Göz kapaklarımı birbirinden ayrırmaya çalışarak bıkkınlıkla doğruldum. O kadar şişmişlerdi ki açmam için parmaklarımı kullanmam gerekmişti. Birkaç kez gözlerimi kırpıştırıp yatağımın yanındaki komidinin üzerinde duran pembe aynamı alıp yüzüme tuttum. Sadece şişmekle kalmamış, morarmışlardı da.
Sebebinin dün geceki ağlamalarım ve saatler süren hayallerim olduğunu biliyordum. Ama kendimi rahatlatmanın tek yolu buyken yapabileceğim başka bir şey yoktu.

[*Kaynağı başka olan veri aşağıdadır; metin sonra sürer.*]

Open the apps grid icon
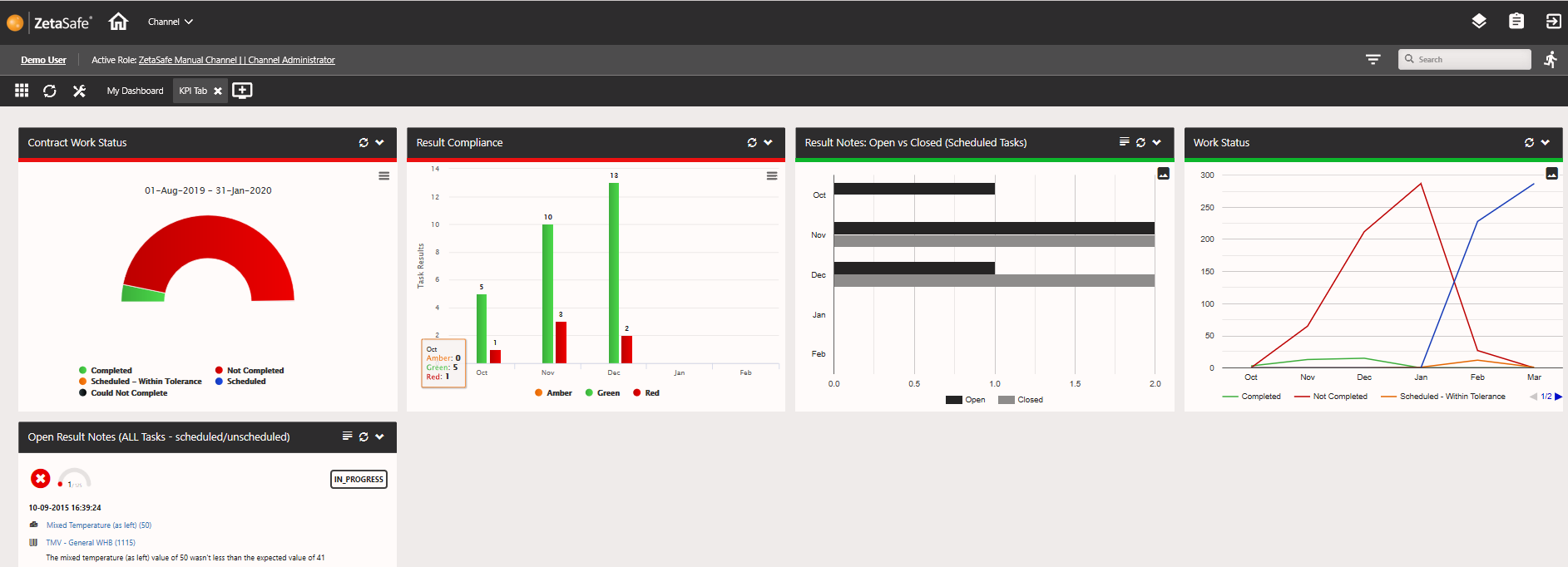The height and width of the screenshot is (567, 1568). 22,91
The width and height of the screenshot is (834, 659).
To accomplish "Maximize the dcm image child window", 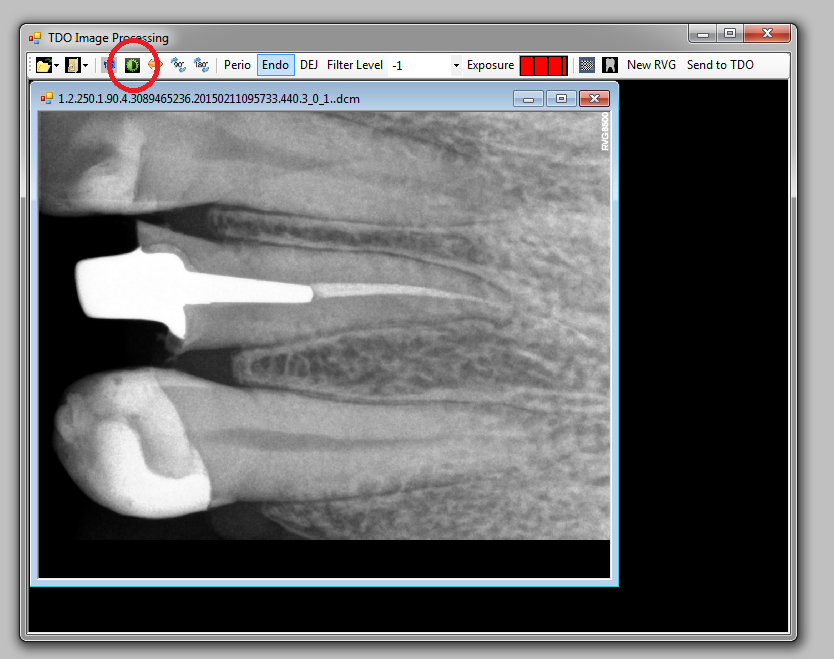I will (561, 98).
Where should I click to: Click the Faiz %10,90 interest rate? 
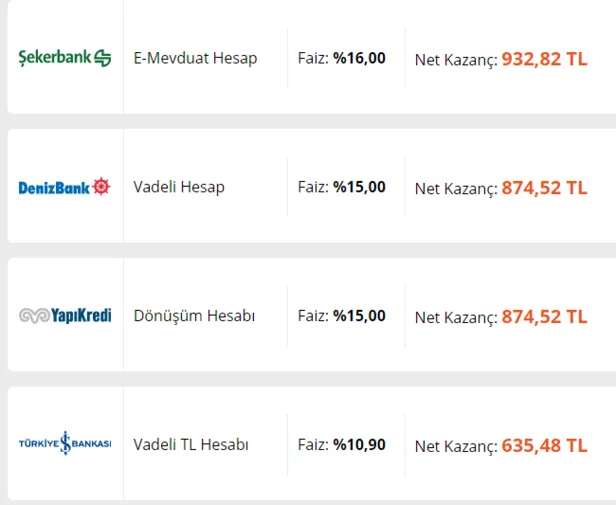[341, 445]

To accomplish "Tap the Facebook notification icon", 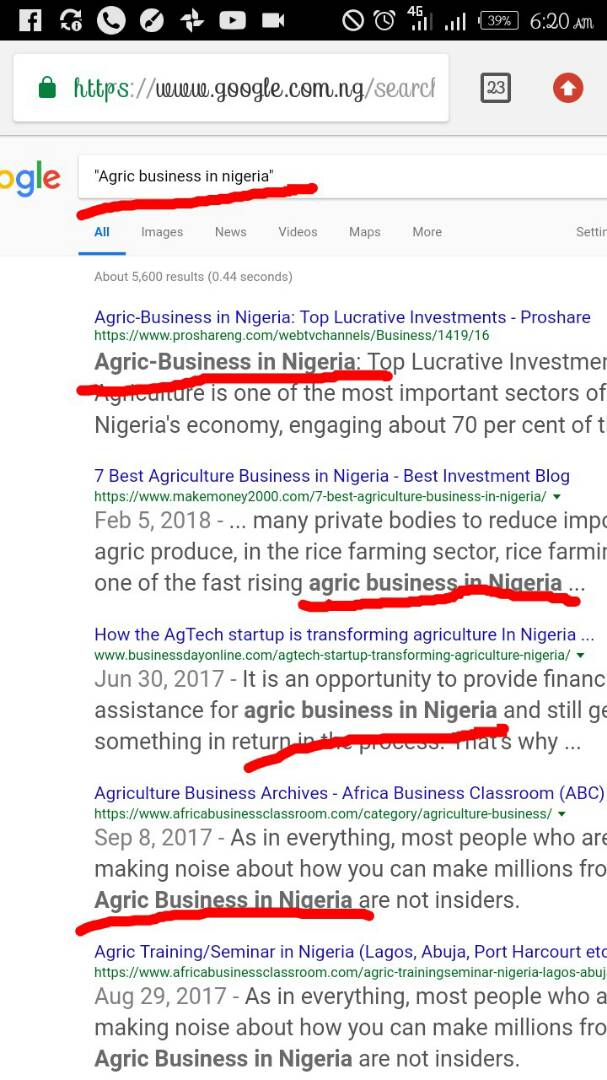I will click(30, 21).
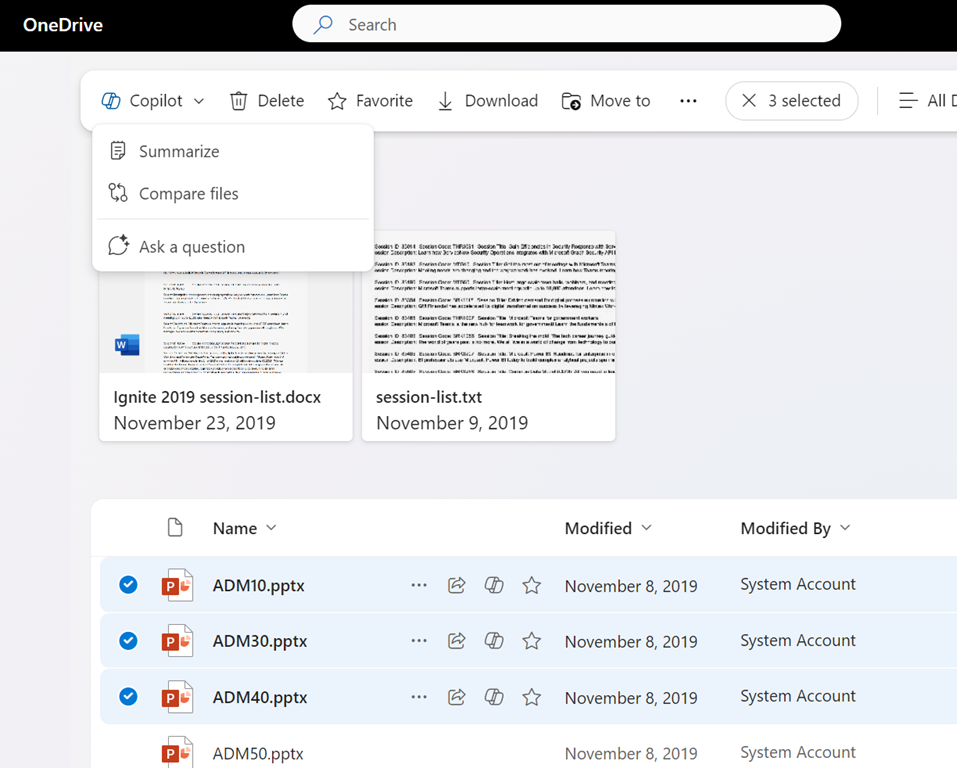Click the share icon for ADM10.pptx

point(457,586)
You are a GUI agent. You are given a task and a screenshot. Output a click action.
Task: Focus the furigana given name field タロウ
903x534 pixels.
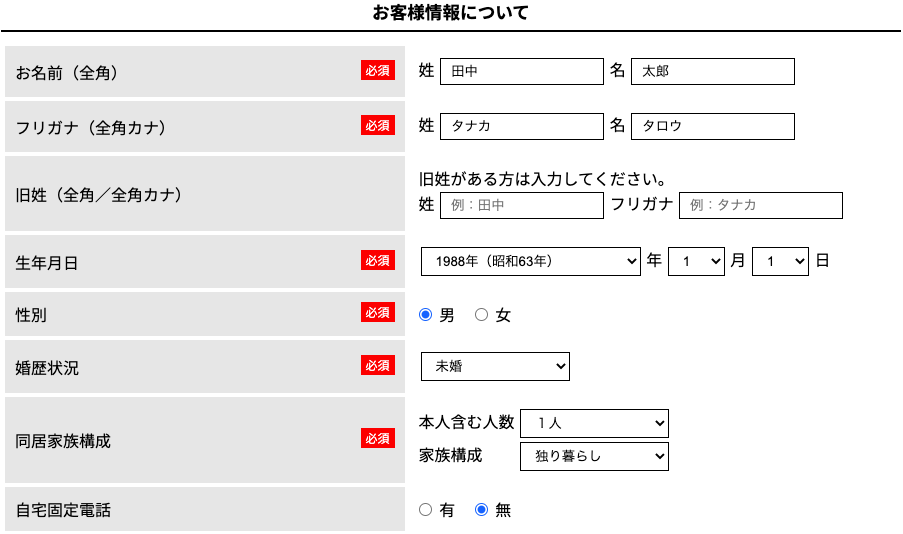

Bana kendi hayatımı unutturan şeyleri seviyordum. Hayal kurmayı sevmem ve orada kendi yarattığım bir kahramana aşık olmam da bu yüzdendi belki de. Her ne kadar insanlar yargılıyor ve hor görüyor olsalar da, kendimi aptal yerine koyarak mutlu olmaya çalışmak güzeldi bana göre. Çünkü çaresiz insanların yapması gerekendi salağa yatmak. Ve ben de çaresizdim.
Şimdi ise unutmam gereken bir evlilik vardı ortada. Dün gece eve geldikten sonra annemle konuşmuş, evliliğine hiçbir şekilde karışmayacağımı söylemiştim. Sıra da bu olayın üstünü kapatıp kendi yoluna bakmak vardı. Annem de öyle yapıyordu ya zaten. Beni ortadan kaldırıp kendi yoluna bakmaya uğraşıyordu.
Aynadaki kızları dahi kıskandıracak güzellikteki yüzüme bakmayı bırakıp yataktan kalktım. Banyoma girip güzel bir duş aldıktan sonra üzerimi giyip sırt çantama da bir kaç kıyafet koydum. Bu gece Soo'nun evinde geleneksel Hobbit üçlüsü buluşmamızı gerçekleştirecektik.
Odadan çıkmadan önce bir şey unuttuğumu fark edip geri döndüm. Çekmecemdeki ilaç kutusundan iki tane çıkarıp cebime attım. Annemin yine kontrol edeceğini biliyordum ve açıkçası onunla tekrar muhattap olup yapmacık konuşmalarını dinlemek istemiyordum.
Henüz annemin uyanmamasını fırsat bilip evden çıktım. Evden uzaklaştığıma emin olduğumda yolun kenarında durup cebimdeki hapları çöpe attım. Umarım kediler falan yiyip sonsuz uykuya yatmazlar.
Okula girmeden önce önceden hazırladığım siyah çerçeveli cam gözlüğü çıkarıp taktım. Göz altı torbalarımın böyle kamufle edebilirdim. Telefonumu çıkarıp nasıl göründüğüme baktım. Hala aynı tatlılıkta olduğumdan emin olup okula girdim. Dersin başlamasına az kalmıştı.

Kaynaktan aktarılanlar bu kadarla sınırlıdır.